FSB Work Programme for 2025

On January 23rd, 2025, The Financial Stability Board (FSB), published it’s work programme for 2025, addressing challenges including digitalisation, climate change, and the consequences of shifts in the macroeconomic and interest rate environment.

In line with the FSB’s mission to promote international financial stability, our priorities for 2025 reflect challenges that are global in nature and affect the financial system as a whole, such as digitalisation and climate change. Work will continue in key areas such as non-bank financial intermediation and cross-border payments. The FSB will keep monitoring emerging financial vulnerabilities and continue its work to implement agreed reforms and evaluate their effects with a view to maintain the resilience of the global financial system.
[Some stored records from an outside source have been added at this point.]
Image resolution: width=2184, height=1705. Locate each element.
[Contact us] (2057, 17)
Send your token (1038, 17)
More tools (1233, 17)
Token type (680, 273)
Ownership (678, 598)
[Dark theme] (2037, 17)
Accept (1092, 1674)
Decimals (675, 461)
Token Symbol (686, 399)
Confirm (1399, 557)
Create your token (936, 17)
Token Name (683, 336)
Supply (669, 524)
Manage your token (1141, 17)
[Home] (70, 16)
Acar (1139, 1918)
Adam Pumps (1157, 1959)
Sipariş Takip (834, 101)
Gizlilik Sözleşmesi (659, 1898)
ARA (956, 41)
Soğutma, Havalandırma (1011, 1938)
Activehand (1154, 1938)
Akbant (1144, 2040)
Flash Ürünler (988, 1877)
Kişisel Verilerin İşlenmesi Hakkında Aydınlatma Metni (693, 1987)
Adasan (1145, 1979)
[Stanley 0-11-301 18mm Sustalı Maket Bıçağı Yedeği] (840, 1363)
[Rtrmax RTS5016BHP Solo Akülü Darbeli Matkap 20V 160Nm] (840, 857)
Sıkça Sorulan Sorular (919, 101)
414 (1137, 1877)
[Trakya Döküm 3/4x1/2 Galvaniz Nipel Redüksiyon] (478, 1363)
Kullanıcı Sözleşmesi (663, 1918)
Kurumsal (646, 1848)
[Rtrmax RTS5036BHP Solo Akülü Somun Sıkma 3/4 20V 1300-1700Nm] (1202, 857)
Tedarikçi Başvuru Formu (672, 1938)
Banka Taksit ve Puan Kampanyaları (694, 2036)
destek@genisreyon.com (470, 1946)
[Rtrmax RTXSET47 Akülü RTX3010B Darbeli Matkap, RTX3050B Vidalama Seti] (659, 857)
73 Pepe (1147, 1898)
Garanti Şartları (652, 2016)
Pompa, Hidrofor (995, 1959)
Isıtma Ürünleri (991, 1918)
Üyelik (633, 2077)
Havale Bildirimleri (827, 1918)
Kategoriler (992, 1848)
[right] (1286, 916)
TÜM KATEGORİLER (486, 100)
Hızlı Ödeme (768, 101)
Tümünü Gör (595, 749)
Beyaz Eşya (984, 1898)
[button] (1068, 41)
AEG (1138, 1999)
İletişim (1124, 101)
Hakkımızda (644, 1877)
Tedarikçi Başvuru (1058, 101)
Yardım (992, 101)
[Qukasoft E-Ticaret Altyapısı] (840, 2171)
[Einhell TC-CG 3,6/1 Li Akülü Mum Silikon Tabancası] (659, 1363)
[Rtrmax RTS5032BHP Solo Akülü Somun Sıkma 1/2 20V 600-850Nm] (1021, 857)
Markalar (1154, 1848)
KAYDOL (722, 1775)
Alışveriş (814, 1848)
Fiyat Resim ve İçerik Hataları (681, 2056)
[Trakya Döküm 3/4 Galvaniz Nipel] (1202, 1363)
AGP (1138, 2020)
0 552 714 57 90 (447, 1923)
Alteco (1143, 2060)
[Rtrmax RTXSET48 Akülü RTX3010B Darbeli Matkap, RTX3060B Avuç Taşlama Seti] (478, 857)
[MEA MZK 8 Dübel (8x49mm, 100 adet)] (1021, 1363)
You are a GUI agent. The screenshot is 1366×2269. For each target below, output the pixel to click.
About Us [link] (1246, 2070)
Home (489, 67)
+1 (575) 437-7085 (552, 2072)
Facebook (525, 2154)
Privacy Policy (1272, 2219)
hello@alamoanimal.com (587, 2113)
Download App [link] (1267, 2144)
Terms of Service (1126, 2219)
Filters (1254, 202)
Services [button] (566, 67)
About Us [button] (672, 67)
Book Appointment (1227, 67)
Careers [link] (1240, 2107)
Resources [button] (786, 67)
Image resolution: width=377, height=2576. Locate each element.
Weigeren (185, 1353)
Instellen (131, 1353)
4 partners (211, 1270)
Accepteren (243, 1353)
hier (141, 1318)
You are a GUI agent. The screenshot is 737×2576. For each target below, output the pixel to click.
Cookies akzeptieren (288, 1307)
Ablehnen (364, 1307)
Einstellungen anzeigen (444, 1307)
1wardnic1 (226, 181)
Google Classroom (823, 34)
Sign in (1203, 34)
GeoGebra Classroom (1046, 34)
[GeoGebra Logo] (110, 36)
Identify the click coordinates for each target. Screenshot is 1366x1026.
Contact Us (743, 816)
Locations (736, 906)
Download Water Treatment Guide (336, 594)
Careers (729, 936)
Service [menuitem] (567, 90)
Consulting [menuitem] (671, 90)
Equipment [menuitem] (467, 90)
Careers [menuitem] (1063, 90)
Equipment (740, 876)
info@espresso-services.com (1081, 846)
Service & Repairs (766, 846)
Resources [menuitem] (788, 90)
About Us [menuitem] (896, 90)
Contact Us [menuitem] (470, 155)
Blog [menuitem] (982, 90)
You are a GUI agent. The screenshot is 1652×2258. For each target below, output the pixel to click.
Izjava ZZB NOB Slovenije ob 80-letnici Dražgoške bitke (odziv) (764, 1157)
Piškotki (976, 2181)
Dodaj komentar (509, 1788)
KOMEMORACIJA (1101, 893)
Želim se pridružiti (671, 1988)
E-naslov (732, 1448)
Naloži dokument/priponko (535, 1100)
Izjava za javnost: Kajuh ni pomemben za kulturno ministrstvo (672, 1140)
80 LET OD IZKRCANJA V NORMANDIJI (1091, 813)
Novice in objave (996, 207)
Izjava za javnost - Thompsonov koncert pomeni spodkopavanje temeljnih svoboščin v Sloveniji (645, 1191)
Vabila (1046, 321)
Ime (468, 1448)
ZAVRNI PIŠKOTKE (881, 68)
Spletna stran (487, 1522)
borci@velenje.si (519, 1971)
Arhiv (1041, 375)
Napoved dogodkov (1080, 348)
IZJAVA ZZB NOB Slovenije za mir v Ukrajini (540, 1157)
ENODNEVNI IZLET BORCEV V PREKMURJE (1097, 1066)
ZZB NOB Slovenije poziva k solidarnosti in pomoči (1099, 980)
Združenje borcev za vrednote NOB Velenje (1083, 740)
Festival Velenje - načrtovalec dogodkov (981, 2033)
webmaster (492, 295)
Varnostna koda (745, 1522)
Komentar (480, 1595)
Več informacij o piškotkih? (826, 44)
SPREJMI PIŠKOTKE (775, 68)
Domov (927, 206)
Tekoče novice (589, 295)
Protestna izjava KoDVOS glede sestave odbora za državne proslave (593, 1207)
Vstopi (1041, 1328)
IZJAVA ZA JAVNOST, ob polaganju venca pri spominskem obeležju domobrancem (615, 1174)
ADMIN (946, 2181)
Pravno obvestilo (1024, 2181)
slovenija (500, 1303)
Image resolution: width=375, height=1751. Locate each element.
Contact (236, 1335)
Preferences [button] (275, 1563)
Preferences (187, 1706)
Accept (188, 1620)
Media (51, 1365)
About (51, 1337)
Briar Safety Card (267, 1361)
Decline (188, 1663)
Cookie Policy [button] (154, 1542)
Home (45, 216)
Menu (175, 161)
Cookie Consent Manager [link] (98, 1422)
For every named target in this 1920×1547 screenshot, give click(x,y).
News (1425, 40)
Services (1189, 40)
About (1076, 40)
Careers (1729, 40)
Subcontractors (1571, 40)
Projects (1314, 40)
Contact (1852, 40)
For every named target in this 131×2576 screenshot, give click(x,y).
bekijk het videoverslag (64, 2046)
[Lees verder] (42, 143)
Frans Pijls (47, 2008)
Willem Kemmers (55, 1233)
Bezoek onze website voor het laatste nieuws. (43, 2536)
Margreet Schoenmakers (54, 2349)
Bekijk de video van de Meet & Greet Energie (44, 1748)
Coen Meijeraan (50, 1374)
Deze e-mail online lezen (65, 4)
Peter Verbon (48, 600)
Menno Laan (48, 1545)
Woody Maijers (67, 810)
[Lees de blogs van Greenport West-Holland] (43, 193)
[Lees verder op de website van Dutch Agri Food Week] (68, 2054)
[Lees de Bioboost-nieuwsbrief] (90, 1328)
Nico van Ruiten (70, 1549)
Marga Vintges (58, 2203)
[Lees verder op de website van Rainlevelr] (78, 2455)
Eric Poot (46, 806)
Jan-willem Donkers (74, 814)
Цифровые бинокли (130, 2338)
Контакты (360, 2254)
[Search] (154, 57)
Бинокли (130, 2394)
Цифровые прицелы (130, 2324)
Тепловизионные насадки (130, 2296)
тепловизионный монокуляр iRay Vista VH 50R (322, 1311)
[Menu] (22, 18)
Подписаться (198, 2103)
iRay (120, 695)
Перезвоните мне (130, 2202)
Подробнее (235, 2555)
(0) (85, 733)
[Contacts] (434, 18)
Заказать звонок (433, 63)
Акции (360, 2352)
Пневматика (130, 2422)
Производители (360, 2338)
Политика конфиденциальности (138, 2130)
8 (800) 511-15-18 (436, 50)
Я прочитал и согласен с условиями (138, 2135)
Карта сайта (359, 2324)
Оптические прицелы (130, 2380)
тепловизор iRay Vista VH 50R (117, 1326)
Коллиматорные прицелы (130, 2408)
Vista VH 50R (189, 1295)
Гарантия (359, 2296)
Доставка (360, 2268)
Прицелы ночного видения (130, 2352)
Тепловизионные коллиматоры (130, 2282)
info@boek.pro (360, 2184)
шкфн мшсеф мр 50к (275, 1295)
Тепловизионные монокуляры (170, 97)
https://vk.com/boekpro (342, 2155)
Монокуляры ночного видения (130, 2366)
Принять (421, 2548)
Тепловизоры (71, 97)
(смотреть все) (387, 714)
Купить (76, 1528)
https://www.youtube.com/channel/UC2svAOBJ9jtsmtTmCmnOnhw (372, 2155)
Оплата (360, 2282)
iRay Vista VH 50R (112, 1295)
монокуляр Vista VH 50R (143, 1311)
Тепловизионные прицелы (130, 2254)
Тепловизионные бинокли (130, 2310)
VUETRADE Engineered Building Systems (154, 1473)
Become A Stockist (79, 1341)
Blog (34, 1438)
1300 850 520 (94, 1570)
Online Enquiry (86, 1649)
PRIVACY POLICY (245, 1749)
Priority areas of work for 2025 include:

  • Supporting global cooperation on financial stability;
  • Enhancing the resilience of non-bank financial intermediation (NBFI), while preserving its benefits;
  • Harnessing the benefits of digital innovation while containing its risks;
  • Implementing the systemically important financial institution (SIFI) framework;
  • Addressing financial risks from climate change;
  • Enhancing cross-border payments;
  • Completing resolution reforms;
  • Monitoring and evaluating implementation of agreed reforms.

For more Information click here.

CFPB Orders Operator of Cash App to Pay $175 Million and Fix Its Failures on Fraud

On January 16th, 2025, the Customer Financial Protection Bureau (CFPB), ordered Block, the operator of the peer-to-peer payments app Cash App, to refund and pay other redress to consumers up to $120 million and pay a penalty of $55 million into the CFPB’s victims relief fund. Block employed weak security protocols for Cash App and put its users at risk.

While Block is required by law to investigate and resolve disputes about unauthorized transactions, the company’s investigations were woefully incomplete. Block directed users — who had suffered financial losses as a result of fraud — to ask their bank to attempt to reverse transactions, which Block would subsequently deny. Block also deployed a range of tactics to suppress Cash App users from seeking help, reducing its own costs.

Cash App attempted to avoid many of its investigative obligations through tricking consumers with its Terms of Service. For example, many Cash App users link their bank account to the app. When a transaction occurs, the money is pulled from the user’s bank account and sent to the transaction recipient. In Cash App’s Terms of Service, consumers are led to believe that disputes are the responsibility of their linked bank. The Electronic Fund Transfer Act generally requires that peer-to-peer platforms, including Cash App, investigate disputes of unauthorized transactions, and a company cannot simply use fine print to escape these legal requirements. When it did conduct investigations, Block used intentionally shoddy investigation practices to close reports of unauthorized transactions in the company’s favor.

For more Information click here.

CFPB Research Reveals Heavy Buy Now, Pay Later Use Among Borrowers with High Credit Balances and Multiple Pay-in-Four Loans

On January 13th, 2025, the CFPB Released a study of “Buy Now, Pay Later” use among borrowers with high credit balances and multiple pay-in-four loans. More than 60 percent of users had simultaneous loans, borrowers held higher balances on other credit lines, and most loans went to consumers with subprime or lower credit scores.

The CFPB research also revealed that more than three-fifths of BNPL borrowers held multiple simultaneous BNPL loans at some point during the year, and one-third had loans from multiple providers. BNPL borrowers were also more likely than other consumers to have higher balances on other unsecured credit lines such as credit cards. Because lenders do not typically report BNPL loans to nationwide consumer reporting companies, data about BNPL use—especially about borrowers with multiple loans and on total consumer debt balances—is limited. Today’s study helps fill the data gap by pairing a matched sample of BNPL applications from six large firms with deidentified credit records.